» **Exercise requirements**:
- A) In the passage on disability and poverty in Australia, what share of Australians with a disability does the PricewaterhouseCoopers report find living in or near poverty?
- B) Write the next part of the passage on disability and poverty in Australia, starting right after its last question.

» **Quoted passage**:
□ □ □ □ □ □ □
Given these instances of grave injustice in one of the richest economies in the world, it didn't really surprise me to come across this article noting a report by PricewaterhouseCoopers which had found that almost half of people with a disability in Australia are living in or near poverty, sending Australia to the bottom of the ranks of the developed world. In addition, Australians with a disability are half as likely to be employed as those without a disability, ranking them 21st out of 29th in the developed world. Tellingly, the response of John Della Bosca, former NSW health minister and national director for the national disability scheme's Every Australian Counts campaign, was that there was no reason why Australia couldn't do something about these rankings, as 'Fairness is part of our national character'.
This is hardly a statement that inspires confidence. For what kind of 'fairness' is in place in a country that leaves refugees languishing in detention centres like criminals, and who processes a paltry number of those people who have risk their lives for their families, when thousands more pour across the borders of Europe? Or has mining companies that pay lip service to the indigenous people whose land they are butchering and doesn't give a damn about adequate recompense? Or which is permitting another coal mine which may destroy the world's chance of keeping global warming to 2 degrees?
□ □ □ □ □ □ □
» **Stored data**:
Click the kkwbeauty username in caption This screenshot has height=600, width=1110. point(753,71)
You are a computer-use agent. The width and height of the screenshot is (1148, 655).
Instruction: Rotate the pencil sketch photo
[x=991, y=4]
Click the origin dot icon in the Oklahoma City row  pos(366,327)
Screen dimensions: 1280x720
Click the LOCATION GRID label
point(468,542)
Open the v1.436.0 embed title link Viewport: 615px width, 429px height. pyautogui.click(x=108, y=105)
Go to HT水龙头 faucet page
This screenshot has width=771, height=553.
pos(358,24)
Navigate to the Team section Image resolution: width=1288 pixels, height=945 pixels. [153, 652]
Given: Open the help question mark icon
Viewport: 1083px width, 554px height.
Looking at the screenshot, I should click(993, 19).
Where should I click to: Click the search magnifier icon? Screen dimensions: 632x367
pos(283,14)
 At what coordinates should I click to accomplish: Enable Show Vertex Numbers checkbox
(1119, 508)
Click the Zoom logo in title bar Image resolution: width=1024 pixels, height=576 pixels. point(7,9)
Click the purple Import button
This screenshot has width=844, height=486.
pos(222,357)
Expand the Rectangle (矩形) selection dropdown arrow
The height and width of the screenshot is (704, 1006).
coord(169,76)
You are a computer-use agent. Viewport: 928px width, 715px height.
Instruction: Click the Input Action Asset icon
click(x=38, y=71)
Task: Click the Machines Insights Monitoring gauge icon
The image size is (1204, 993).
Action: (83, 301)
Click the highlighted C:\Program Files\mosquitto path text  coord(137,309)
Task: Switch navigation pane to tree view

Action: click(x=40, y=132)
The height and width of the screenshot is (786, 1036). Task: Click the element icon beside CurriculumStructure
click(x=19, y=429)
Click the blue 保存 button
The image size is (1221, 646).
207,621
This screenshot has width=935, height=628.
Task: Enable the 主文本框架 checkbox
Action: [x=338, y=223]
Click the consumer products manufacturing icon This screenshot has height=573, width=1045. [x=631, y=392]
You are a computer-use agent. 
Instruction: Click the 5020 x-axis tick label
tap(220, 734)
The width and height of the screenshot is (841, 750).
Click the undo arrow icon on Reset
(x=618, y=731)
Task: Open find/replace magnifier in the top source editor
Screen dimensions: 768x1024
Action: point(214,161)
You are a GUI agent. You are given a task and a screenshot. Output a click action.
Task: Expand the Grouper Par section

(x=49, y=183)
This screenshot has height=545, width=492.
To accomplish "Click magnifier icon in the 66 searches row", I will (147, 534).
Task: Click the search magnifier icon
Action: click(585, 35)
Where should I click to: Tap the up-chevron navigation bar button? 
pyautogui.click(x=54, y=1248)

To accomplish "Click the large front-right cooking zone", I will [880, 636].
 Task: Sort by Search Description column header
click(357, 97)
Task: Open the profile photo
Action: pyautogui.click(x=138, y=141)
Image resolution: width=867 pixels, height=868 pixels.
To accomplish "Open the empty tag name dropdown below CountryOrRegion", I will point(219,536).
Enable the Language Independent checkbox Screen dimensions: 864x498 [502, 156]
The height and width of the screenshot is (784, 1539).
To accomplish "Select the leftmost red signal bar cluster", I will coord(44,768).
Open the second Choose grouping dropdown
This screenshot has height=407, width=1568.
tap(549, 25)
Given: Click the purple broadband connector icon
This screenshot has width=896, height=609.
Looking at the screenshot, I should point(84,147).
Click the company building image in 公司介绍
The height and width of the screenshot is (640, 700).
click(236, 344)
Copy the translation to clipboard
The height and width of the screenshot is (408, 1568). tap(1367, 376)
□ □ □ □ □ □ □
» **Expected results**:
- A) Almost half.

- B)
For a sophisticated analysis of this concept of being a good-hearted people who are prepared to help their neighbours, but who are routinely hostile to those who are perceived as 'other' such as indigenous people, foreigners, or the disabled, I highly recommend Jennifer Rutherford's The Gauche Intruder, which uses Freud and Lacan (yes, it's a battle!) to demonstrate how aggression manifests itself at the time Australians have set out to do good. For example, as I pointed out to my students of Australian literature, how can 'mateship' be such a great thing if it's means the exclusion of women and indigenous people, who also fought in the wars but receive so little recognition in comparison to white men? In these contexts, the words fair go or mateship automatically arouse my suspicion, rather than my respect.
Yes, the government has a great deal to answer for, but so too does its populace. Australians, for all their wealth, are stingy when it comes to charity, particularly in comparison to the US which has a history of philanthropy. Although I don't agree with the Christian overtones of Christmas (which appears anyway to have been hijacked from the winter solstice celebrations), I do endorse its culture of giving. It would be nice to see, in 2013, some of our millionaires (other than Dick Smith) and average Joe Bloe who, for all his whinging does have quite a good standard of living, donating 2.5% – 15% of their pre-tax income to charity. It would also be nice to see our politicians stop fighting like dogs over scraps, and to show some humanity and leadership. But perhaps that's one present that won't fit in Santa's bag.